Measurements of cGMP were performed using an ELISA methodology using anti-cGMP antiserum (Amersham Pharmacia Biotech, Uppsala, Sweden). cGMP was extracted from platelets as previously described.23Briefly, 10% trichloroacetic acid (TCA) was added to PRP before (negative control) and 5 minutes after the addition of SNO-Glu (positive control), AR545C, or S-nitroso-AR545C. Samples were vortexed, placed on ice, and centrifuged (8,000g, 4 minutes) at room temperature. The supernatant was extracted 4 times with diethyl ether and assayed for cGMP as above. Acetylation of samples with acetic anhydride was used to increase the sensitivity of the cGMP assay.

Ristocetin-induced platelet agglutination was performed using lyophilized, formalin-fixed platelets (Helena Hemostasis, Beaumont, TX) as described previously.13 Various concentrations of either AR545C or S-nitroso-AR545C were incubated with the platelets (2 × 10⁸ platelets/mL) for 10 minutes in a platelet PACK-4 aggregometer (Helena Laboratories, Beaumont, TX) at 37°C before the addition of PPP as a source of vWF and 1.5 mg/mL of ristocetin (Sigma Chemical Co, St Louis, MO). The extent of agglutination was monitored to quantify the agglutination response.

Platelet aggregation experiments were conducted using human PRP or GFP. Various concentrations of AR545C or S-nitroso-AR545C were incubated for 10 minutes with stirring at 37°C with PRP or GFP, and aggregation was induced with 5 μmol/L adenosine diphosphate (ADP). In some of the experiments, methylene blue (final concentration, 5 μmol/L) was added to the reactions containing S-nitroso-AR545C. Extent of aggregation was recorded in a PACK-4 aggregometer (Helena Laboratories).

Platelet adhesion and aggregation on ECM was tested in the cone-plate viscometer analysis system (Galai, Beit Ha’emek, Israel), as described previously.24 In brief, 0.23 mL of citrated whole blood was placed on an ECM-covered plate under a shear rate of 1,300 s⁻¹ for 2 minutes. The sample was then washed and stained with May-Grünwald-Giemsa stain. Platelet adhesion and aggregation were determined using an image analysis system. The degree of adhesion was assessed by calculating the percentage of total area covered by platelets, and quantified as the percentage of surface coverage (SC); the normal value of SC is 19% ± 5.9% at this shear rate. The extent of platelet aggregation on the surface was estimated by measuring the frequency distribution of platelet aggregates of different size and the average size of ECM-bound platelet aggregates; the latter parameter is expressed as average size (AS) of the aggregates with the normal value of AS being 47.5 ± 15.2 μm² at this shear rate. To evaluate the effect of AR545C or S-nitroso-AR545C on the above-described parameters, the blood samples were preincubated at room temperature for 10 minutes with various concentrations of each of the peptides and the extent of adhesion and aggregation was recorded.

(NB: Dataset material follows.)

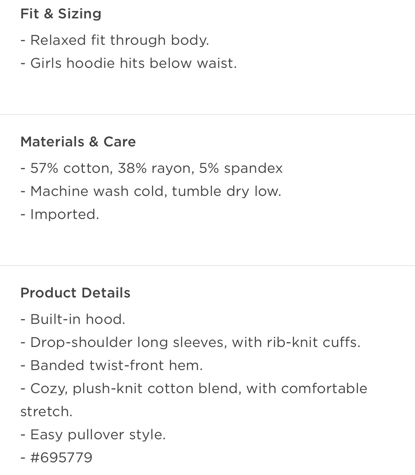Image resolution: width=415 pixels, height=475 pixels.
Task: Click the divider below Fit & Sizing
Action: pos(208,114)
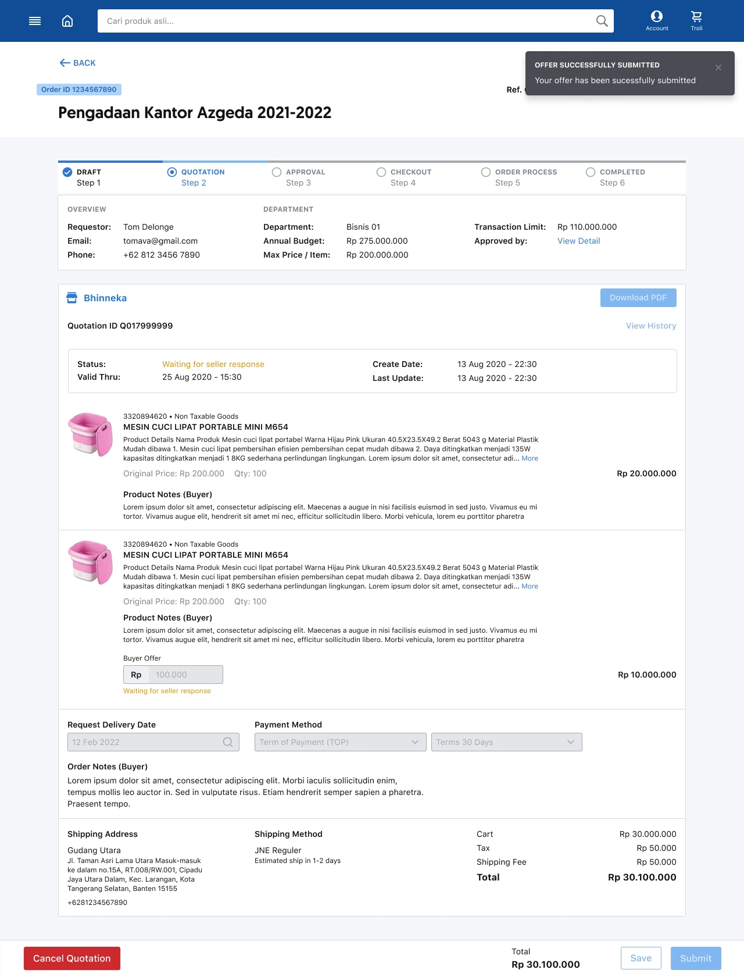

All animals used in this study were approved by the Institutional Animal Care and Use Committee at the Neufeld Cardiac Research Institute (Sackler Faculty of Medicine, Tel Aviv University, Tel Aviv, Israel). New Zealand white female rabbits, each weighing 2.5 to 3.0 kg, were anesthetized with intravenous sodium pentobarbital (Nembutal, 30 mg/kg, followed by 10 mg at 30- to 60-minute intervals) administered through the marginal ear vein. The auricular artery was cannulated for blood sampling. The rabbits were injected intravenously with 1 mg/kg AR545C (n = 3) or 0.5 mg/kg S-nitroso-AR545C (n = 3). In each animal, 3 mL blood was drawn before, and at various time intervals after, administration of the peptides. Eight parts of rabbit blood were drawn into 1 part of 0.129 mol/L trisodium citrate and rabbit PRP prepared. The effect of bolus injection of either AR545C or S-nitroso-AR545C on rabbit botrocetin-induced platelet aggregation was evaluated in an aggregometer (Helena Laboratories) as in the ristocetin-induced agglutination assay: 1 μg/mL botrocetin (Sigma Chemical Co) was added to rabbit PRP containing 2 × 10⁸ platelets/mL and 5 mmol/L EDTA at 37°C with stirring as described previously,13 and the extent of aggregation was then recorded. ADP-induced platelet aggregation experiments were performed using rabbit PRP and 5 μmol/L ADP, and the extent of aggregation was recorded in a PACK-4 aggregometer (Helena Laboratories) as described above.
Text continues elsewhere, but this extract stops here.